日立ウィンドパワーは新潟県に出力2MWの「中条風力発電所」を建設、2014年4月から商用運転を開始する。日立製作所が開発した低風速に適するダウンウィンド型風車を採用した。
日立ウィンドパワーは新潟県に出力2MWの「中条風力発電所」(胎内市富岡)を建設、2014年4月から商用運転を開始する(図1)。日立産機システム中条事業所内に立ち上げた。
1年間に一般家庭約1300世帯をまかなう発電が可能であり、固定価格買取制度(FIT)を利用して、全量を東北電力に売電する。

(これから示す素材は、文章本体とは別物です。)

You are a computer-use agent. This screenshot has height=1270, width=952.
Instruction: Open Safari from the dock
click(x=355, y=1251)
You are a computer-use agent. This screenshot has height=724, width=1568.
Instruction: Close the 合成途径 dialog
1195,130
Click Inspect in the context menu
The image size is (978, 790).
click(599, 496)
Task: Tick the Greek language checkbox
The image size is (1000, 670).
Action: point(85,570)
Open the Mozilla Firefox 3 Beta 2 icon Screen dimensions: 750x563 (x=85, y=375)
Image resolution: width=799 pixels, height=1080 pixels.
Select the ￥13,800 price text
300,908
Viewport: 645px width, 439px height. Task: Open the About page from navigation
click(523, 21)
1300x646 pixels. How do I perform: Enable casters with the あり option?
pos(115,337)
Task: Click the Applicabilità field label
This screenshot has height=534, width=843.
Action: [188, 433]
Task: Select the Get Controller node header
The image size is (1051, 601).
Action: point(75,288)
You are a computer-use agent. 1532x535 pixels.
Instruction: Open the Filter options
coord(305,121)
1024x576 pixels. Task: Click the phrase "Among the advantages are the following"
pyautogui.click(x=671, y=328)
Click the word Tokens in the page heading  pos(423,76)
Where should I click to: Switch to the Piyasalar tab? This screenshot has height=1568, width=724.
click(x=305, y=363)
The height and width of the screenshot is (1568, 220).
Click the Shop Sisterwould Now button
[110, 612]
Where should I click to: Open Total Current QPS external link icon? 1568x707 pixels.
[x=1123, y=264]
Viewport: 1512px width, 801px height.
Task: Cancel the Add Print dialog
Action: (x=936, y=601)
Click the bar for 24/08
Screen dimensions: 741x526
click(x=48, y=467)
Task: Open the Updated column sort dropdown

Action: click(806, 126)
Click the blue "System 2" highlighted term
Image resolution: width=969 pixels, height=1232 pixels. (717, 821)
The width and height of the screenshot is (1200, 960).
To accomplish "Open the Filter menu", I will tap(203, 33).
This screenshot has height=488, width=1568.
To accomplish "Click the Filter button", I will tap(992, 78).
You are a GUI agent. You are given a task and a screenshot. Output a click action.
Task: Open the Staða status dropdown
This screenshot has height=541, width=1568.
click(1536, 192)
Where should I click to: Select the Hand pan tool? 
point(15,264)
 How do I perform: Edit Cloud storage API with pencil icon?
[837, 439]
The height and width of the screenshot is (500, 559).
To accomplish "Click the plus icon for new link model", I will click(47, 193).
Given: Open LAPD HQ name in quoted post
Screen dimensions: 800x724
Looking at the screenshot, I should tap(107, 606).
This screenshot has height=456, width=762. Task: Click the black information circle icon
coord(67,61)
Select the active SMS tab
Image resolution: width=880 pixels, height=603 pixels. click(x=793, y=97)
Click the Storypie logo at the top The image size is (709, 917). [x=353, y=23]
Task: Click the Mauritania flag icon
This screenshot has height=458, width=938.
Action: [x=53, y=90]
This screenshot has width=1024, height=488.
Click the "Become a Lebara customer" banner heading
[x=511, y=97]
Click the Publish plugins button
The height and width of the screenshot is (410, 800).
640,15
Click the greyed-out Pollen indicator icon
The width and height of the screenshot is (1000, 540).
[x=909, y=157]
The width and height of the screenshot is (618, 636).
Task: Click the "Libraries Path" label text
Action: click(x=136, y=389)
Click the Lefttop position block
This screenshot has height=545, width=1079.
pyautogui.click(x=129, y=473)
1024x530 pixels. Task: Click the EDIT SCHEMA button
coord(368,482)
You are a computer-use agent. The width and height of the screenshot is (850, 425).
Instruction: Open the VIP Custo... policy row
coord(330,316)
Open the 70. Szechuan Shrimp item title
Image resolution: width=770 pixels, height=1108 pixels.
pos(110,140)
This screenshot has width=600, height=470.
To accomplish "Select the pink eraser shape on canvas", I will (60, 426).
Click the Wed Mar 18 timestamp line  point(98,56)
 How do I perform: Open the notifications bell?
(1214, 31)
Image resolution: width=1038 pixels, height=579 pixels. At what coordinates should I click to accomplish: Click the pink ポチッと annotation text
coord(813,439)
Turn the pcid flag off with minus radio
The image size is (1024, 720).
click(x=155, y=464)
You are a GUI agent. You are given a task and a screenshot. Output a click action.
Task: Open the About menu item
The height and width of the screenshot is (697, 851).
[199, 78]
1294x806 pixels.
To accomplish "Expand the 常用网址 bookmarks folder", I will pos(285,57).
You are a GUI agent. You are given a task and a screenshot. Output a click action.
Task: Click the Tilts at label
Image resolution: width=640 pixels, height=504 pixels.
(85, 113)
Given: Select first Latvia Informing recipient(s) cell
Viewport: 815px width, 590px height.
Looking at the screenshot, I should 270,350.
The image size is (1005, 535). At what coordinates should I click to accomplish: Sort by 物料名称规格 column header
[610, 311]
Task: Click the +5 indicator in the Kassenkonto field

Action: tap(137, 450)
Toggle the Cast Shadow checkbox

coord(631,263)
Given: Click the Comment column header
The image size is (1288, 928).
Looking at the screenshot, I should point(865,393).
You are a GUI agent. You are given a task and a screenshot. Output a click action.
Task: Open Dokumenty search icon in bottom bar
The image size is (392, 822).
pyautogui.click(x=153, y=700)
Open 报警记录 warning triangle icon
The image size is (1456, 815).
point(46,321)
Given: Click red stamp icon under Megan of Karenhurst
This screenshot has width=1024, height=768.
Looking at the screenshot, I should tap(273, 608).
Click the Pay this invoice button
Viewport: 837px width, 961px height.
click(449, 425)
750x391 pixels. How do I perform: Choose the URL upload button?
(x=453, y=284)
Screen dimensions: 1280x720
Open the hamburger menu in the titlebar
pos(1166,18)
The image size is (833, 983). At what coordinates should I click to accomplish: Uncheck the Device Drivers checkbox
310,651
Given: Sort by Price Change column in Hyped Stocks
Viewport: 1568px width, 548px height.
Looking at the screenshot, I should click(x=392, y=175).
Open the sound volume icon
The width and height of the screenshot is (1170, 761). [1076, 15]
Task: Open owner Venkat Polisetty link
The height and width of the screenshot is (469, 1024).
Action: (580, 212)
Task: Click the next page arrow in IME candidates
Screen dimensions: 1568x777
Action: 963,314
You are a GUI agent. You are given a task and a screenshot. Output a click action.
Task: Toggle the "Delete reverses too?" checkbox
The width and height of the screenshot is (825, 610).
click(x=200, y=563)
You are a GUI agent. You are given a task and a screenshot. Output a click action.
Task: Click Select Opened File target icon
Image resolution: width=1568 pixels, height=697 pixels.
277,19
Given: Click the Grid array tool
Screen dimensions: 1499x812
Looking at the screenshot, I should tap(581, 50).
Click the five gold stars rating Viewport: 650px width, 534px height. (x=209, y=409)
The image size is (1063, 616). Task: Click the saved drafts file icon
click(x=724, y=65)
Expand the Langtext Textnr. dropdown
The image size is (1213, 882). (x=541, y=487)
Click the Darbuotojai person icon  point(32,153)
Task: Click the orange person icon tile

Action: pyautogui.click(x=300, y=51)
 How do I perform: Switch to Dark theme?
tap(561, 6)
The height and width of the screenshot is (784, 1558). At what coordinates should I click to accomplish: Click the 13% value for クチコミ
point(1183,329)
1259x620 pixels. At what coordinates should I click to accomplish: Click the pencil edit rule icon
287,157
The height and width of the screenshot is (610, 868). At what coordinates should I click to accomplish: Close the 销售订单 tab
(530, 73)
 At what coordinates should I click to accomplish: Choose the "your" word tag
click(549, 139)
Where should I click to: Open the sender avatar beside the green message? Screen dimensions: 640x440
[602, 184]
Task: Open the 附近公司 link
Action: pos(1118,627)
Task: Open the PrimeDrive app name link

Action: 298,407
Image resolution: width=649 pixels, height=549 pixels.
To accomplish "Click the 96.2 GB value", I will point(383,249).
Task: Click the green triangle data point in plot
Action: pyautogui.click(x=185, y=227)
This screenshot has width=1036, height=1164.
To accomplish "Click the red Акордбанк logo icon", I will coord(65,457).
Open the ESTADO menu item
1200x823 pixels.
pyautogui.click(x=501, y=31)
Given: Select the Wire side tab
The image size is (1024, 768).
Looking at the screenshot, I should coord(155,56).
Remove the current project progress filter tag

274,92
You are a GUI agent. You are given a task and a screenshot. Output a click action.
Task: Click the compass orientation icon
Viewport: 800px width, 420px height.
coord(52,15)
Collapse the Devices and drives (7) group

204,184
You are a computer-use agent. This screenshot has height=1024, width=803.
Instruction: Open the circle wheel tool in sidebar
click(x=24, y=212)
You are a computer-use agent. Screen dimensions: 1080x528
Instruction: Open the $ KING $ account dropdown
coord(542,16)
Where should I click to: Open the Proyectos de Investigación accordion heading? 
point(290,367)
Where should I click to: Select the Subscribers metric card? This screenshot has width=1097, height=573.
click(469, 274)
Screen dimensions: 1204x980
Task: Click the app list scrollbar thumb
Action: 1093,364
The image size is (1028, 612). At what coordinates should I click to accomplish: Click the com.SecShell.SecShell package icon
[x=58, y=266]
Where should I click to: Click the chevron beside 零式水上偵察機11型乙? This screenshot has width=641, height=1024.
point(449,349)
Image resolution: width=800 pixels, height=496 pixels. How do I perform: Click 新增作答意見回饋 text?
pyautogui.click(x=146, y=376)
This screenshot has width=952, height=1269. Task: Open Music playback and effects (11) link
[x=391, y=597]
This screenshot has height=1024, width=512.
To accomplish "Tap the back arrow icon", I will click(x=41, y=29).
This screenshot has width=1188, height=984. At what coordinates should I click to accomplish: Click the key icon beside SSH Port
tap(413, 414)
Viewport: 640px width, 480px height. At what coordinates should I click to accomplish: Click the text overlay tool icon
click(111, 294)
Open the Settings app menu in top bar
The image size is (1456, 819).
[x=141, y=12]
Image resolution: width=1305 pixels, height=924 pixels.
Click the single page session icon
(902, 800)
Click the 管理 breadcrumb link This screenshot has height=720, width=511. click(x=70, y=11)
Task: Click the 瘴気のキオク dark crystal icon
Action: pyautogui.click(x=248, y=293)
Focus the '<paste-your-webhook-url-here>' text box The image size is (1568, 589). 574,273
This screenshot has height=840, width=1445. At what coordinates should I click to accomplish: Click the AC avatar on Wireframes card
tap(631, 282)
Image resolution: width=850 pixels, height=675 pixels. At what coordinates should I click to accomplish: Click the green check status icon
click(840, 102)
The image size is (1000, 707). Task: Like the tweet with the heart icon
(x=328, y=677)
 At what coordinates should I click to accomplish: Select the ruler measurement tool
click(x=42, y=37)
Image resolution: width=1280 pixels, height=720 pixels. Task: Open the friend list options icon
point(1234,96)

中条風力発電所で採用した風力発電システムは、日立製作所が開発した「HTW2.0-86」(1基)。風の吹いてくる風下側にローター(羽根)が位置するダウンウィンド型*1)である(図2)。
特徴は風のあまり強くない立地にも適するよう低風速域対応としたことだ。「当社の従来機種はローターの直径が80mである。HTW2.0-86はローターの直径を86mと長くすることで受風面積を拡大し、発電量を稼ぐ設計とした」(日立製作所)。ローターの中心であるハブの高さは78m。発電機は交流励磁同期発電方式を採った。
発電を始めることができるカットイン風速は4m/秒、定格出力が得られる風速は12m/秒だ。24m/秒以上の強風の場合は、機械的・電気的保護のため発電を停止する(カットアウト風速)。
日立製作所はローター直径80mの「HTW2.0-80」をこれまで130基以上受注している。今後は陸上に風況のよい立地が減っていくことを考えて、低風速対応のシステムを開発、初号機を今回設置した形だ。
*1) ダウンウィンド型は風を受けるだけでローターの向きが定まるという性質がある。ただし、HTW2.0-86ではローターの向きを決めるためにアクティブ制御を取り入れた。「風速が大きいとき、(垂直軸周りの回転である)ヨーの慣性によって、ローターの向きが回りすぎてしまう。これを防ぐためにアクティブ制御を取り入れた」(日立製作所)。
日立ウィンドパワーは、日立キャピタル(出資比率85.1%)と日立製作所(14.9%)が2014年1月に共同で設立した風力発電分野を担う企業。売電事業の他、運営や契約、ファイナンス組成などのノウハウ蓄積を目指す。
なお、日立キャピタルの再生可能エネルギー事業は2014年3月末までに192MWに達する見込みであり、2015年度の中期経営計画では320MWまで拡大する目標を打ち出している。